## [RECORDS TO PROCESS]
**********

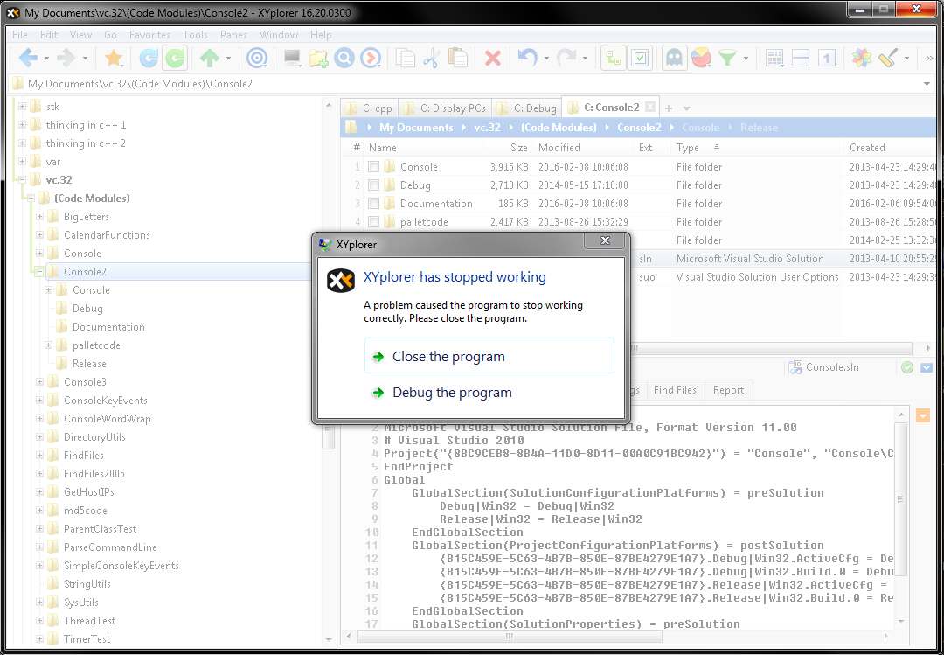Expand the Console3 tree node
The width and height of the screenshot is (944, 655).
(x=40, y=382)
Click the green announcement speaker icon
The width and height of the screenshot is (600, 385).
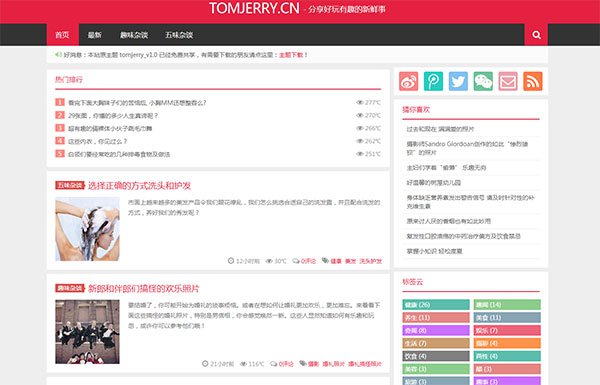[x=58, y=55]
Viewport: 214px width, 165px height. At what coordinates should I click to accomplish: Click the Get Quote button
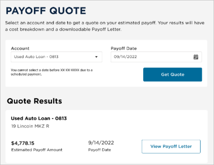click(173, 75)
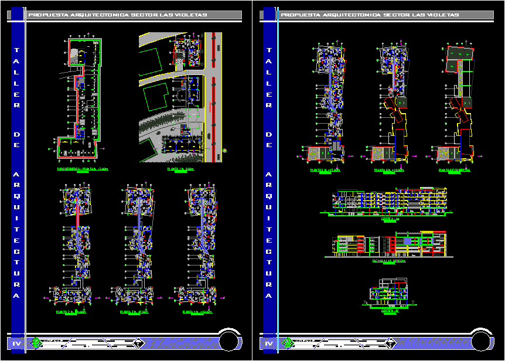Select the Planta de Cubiertas roof plan
The image size is (505, 361).
(x=458, y=104)
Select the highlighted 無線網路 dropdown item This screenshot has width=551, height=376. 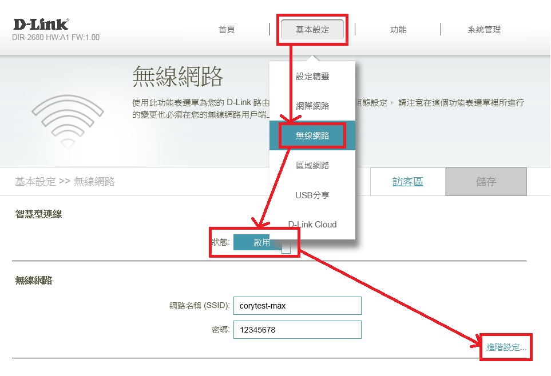312,136
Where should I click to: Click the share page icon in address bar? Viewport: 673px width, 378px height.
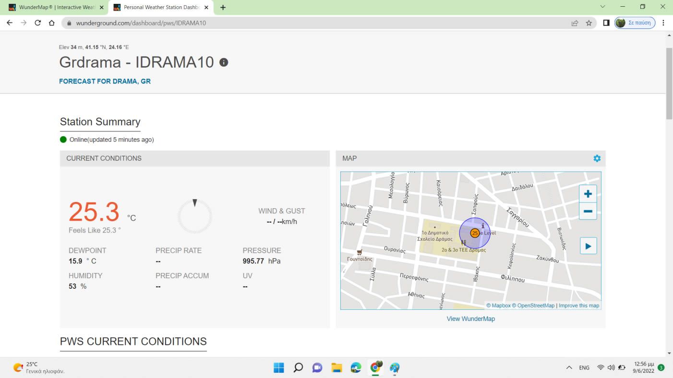(575, 23)
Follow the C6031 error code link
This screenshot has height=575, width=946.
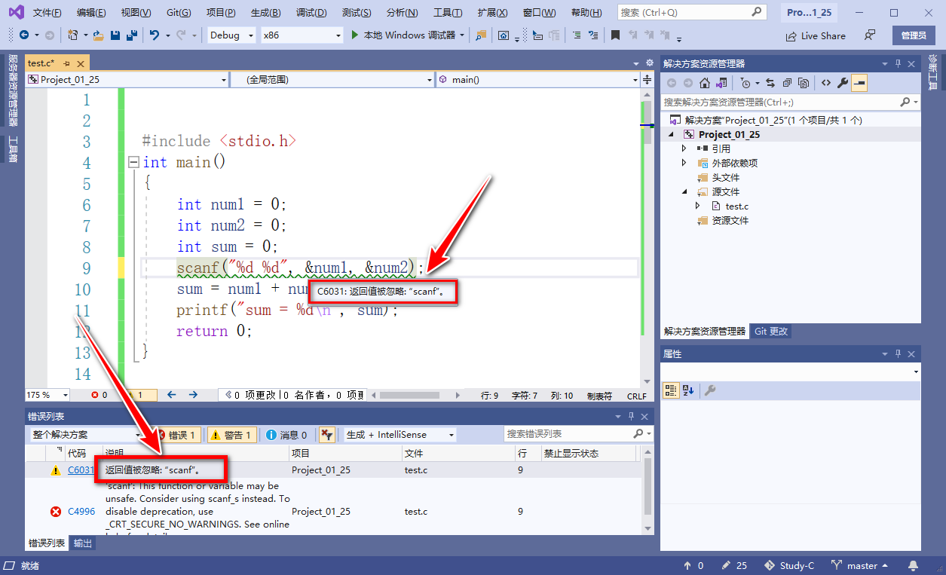[81, 469]
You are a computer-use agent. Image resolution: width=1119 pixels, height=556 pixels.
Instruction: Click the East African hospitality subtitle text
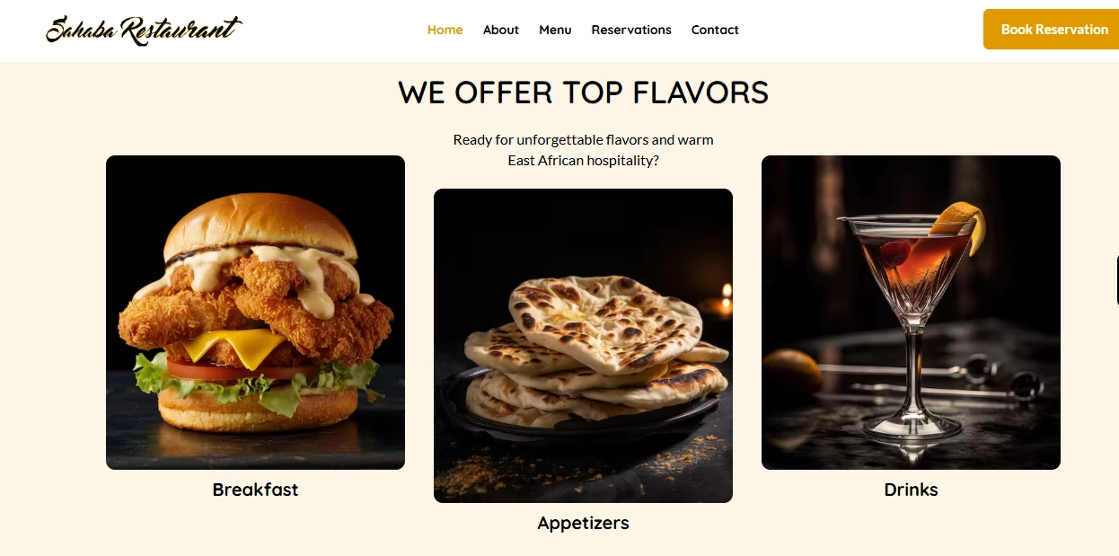tap(583, 150)
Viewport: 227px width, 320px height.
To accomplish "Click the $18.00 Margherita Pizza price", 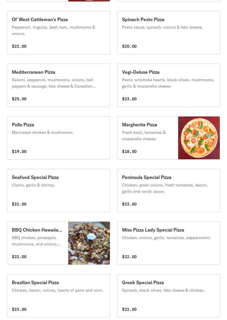I will (130, 152).
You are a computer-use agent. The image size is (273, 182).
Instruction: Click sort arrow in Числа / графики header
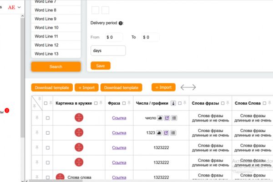click(x=173, y=103)
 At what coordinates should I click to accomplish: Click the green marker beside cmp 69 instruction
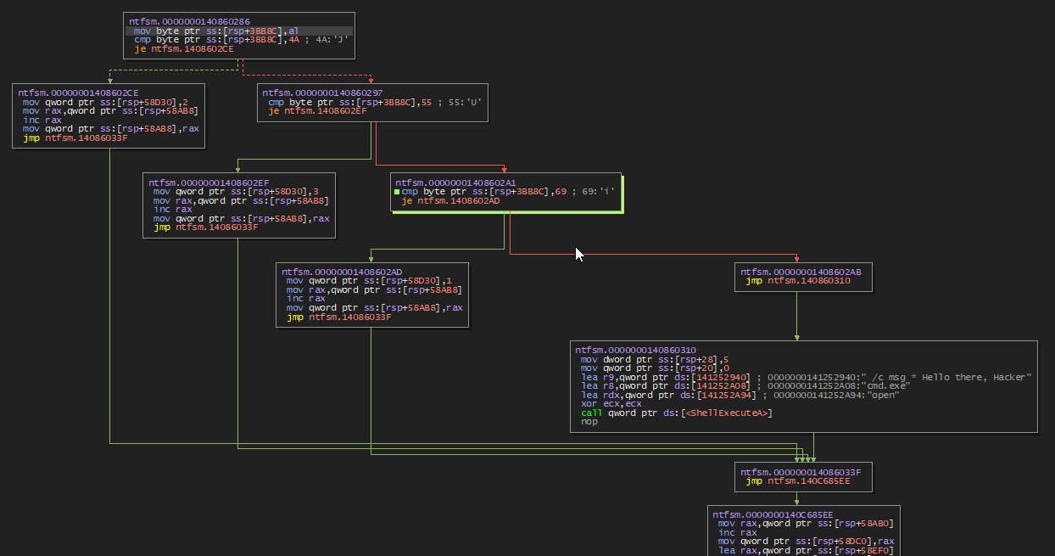pos(397,192)
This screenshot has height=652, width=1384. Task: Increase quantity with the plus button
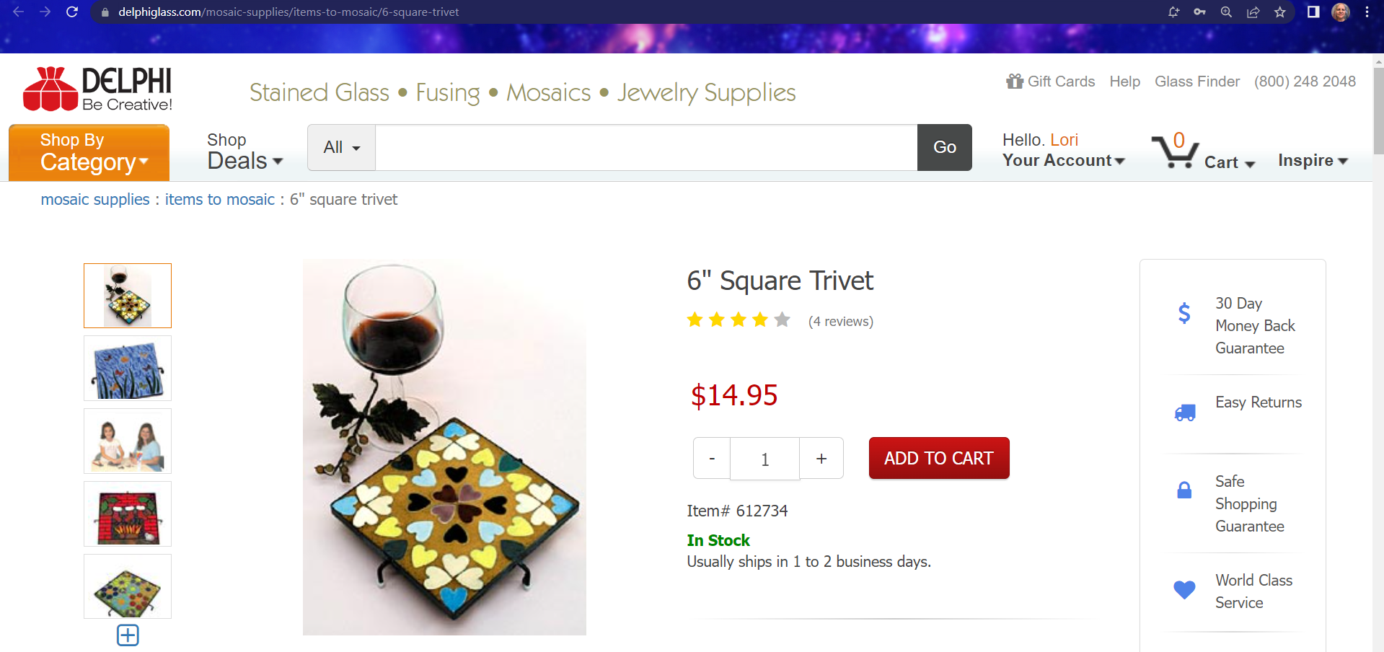[821, 459]
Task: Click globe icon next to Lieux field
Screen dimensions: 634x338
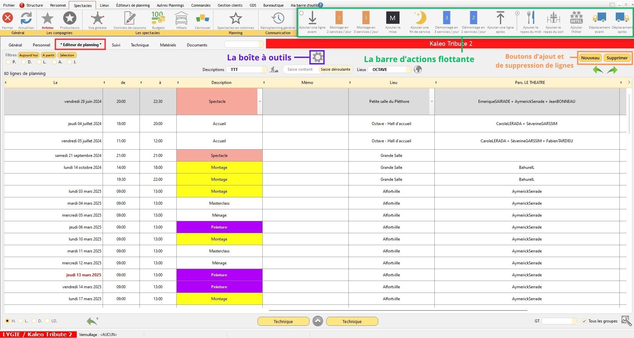Action: click(418, 69)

**********

## [ACTIVITY]
Check each line of the records above, and copy those that hold the word "computer".

## [WORKED SOLUTION]
You are a computer-use agent. Image resolution: width=1119 pixels, height=556 pixels.
You are a computer-use agent. The image size is (273, 182).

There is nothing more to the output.